In full and exactly, please return the records, but keep out the pictures.
^^^^
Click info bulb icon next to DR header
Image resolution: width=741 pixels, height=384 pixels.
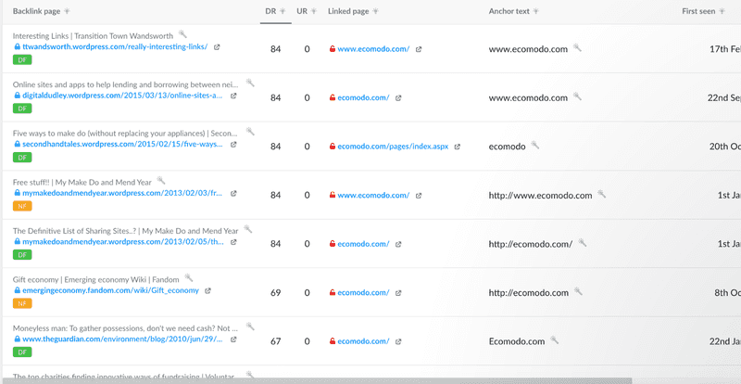283,11
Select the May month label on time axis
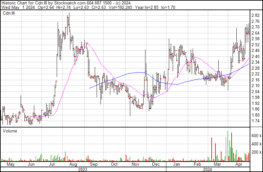This screenshot has height=172, width=263. 10,164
^^^^
SOLUTION TO THIS EXERCISE –
Click info bulb icon next to DR header
Image resolution: width=741 pixels, height=384 pixels.
283,11
Select the May month label on time axis
This screenshot has height=172, width=263. 10,164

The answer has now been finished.